What’s better than a baby’s laugh? Nothing, that’s what. But what’s the trick to making them laugh?
Spoiler alert: it mostly boils down to potty humor and learning to laugh at yourself.
According to neuroscientist Robert Provine, author of Laughter: A Scientific Investigation, laughter is more about relationship – the way you catch the laughing bug from another person – than about what’s universally funny (cause what is?).
“Laughter is the sound of play – physical and cognitive – and can be encouraged by engaging in more play. Also, since laughter is highly social, occurring 30 times more often in social than solitary settings, for more laughter in your kid’s life, they must be in the presence of others.”
Although anecdotal, professionals like clowns and other children’s entertainers have learned from practice what gets the biggest, quickest laughs. Professional magician Jack Bedell-Pearce notes that what gets him those reward giggles is often the unexpected.
“Balloons popping, puppets misbehaving, props spontaneously breaking and things generally going missing are hilarious to kids.”

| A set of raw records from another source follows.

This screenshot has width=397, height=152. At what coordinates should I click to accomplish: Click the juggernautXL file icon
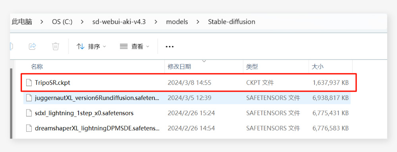[x=29, y=98]
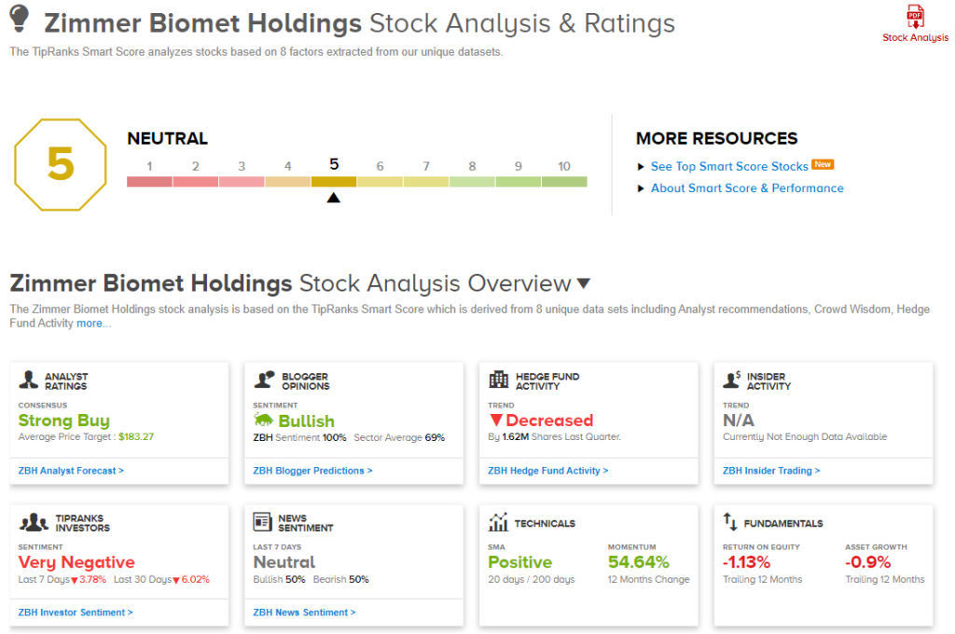Open See Top Smart Score Stocks link

pos(729,166)
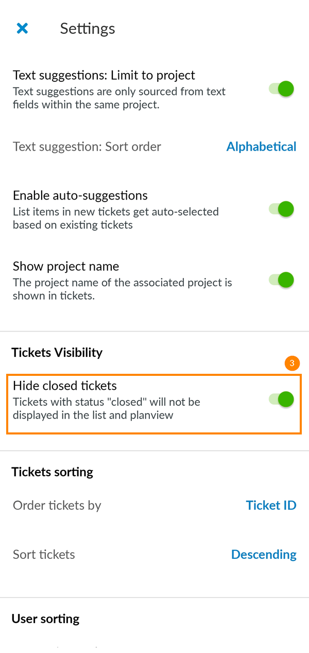
Task: Select the Order tickets by row label
Action: pyautogui.click(x=57, y=505)
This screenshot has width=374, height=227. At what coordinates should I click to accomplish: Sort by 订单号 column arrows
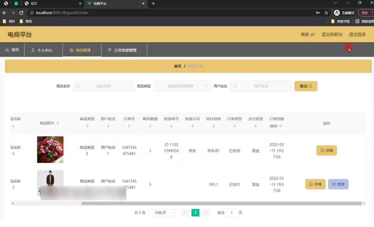(129, 126)
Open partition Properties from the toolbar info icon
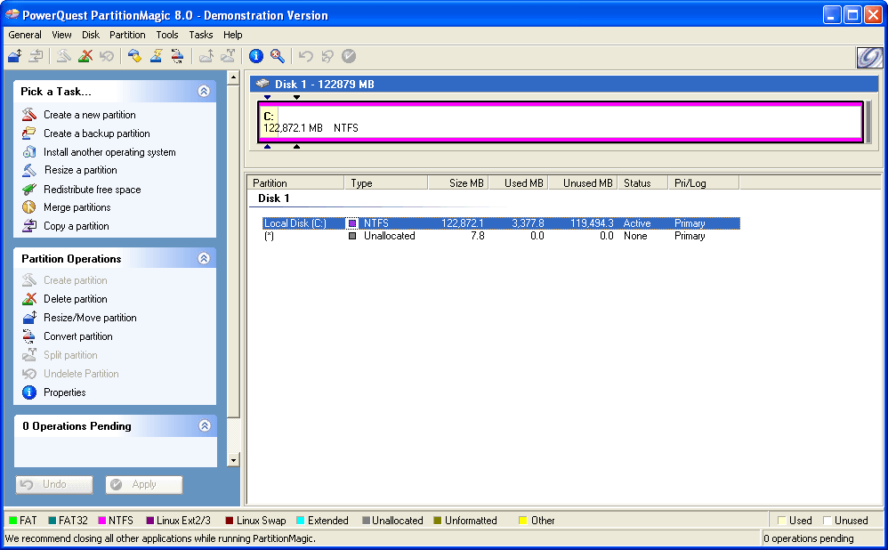The image size is (888, 550). [256, 56]
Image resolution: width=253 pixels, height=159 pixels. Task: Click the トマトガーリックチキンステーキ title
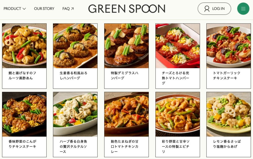(226, 75)
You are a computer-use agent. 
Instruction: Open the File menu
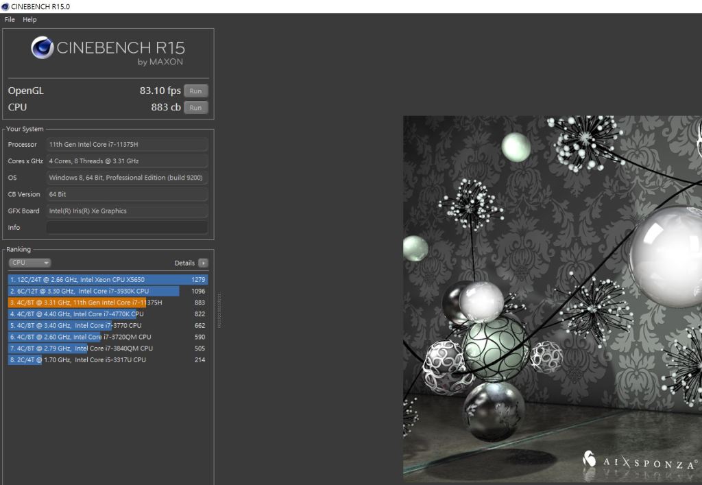click(10, 20)
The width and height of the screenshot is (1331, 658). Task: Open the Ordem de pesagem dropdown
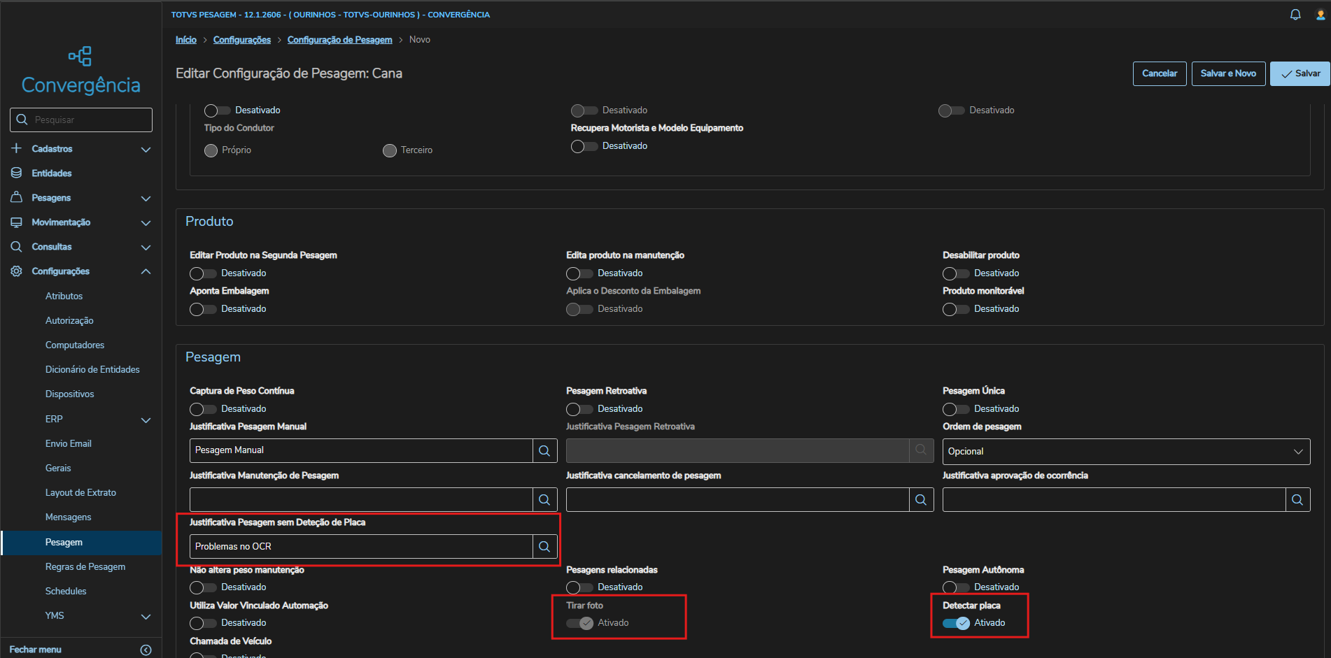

He also says that jokes at the expense of an adult, or that give kids more information than the adult has, go a long way.
“Kids are rarely in the position of having more information than adults, so when the roles are reversed not only is it funny, it’s also empowering.”
Even though his observations are based on his experiences, they’re in line with what research psychologist Richard Wiseman found when trying to pin down the funniest joke in the world – that a person’s taste is less important than a few distinct qualities. The best jokes, he found, “sometimes make us feel superior to others, reduce the emotional impact of anxiety-provoking situations, or surprise us because of some kind of incongruity.”
Also, you guys. Poop jokes. Licensed Marriage and Family Therapist Katie Ziskindone confirms:
“Children laugh at jokes that have to do with poop. Children are fascinated with their bodies and even adolescents will laugh at poop emojis and poop jokes.”
Sure, it’s cheap and gross, but laughing together is good for your family and has positive impacts on your child’s confidence and development, so go for the grossest one you can come up with.
“Laughing together directly improves family relationships. [It] can be used to help a child overcome a challenging situation and cheer them up. Laughing together increases bonding, trust, and attachment.”
Also, repetition is candy to all small children. If you make them laugh at a joke once, there’s a good chance they’ll do it again, so you don’t even need a very big repertoire.
My suggestion? Learn to laugh at poop jokes, too. After all, there’s not much better than cracking up with your family, and getting to be a kid again is one of the best parts of having children.
Soak it up. Just remember to flush afterward.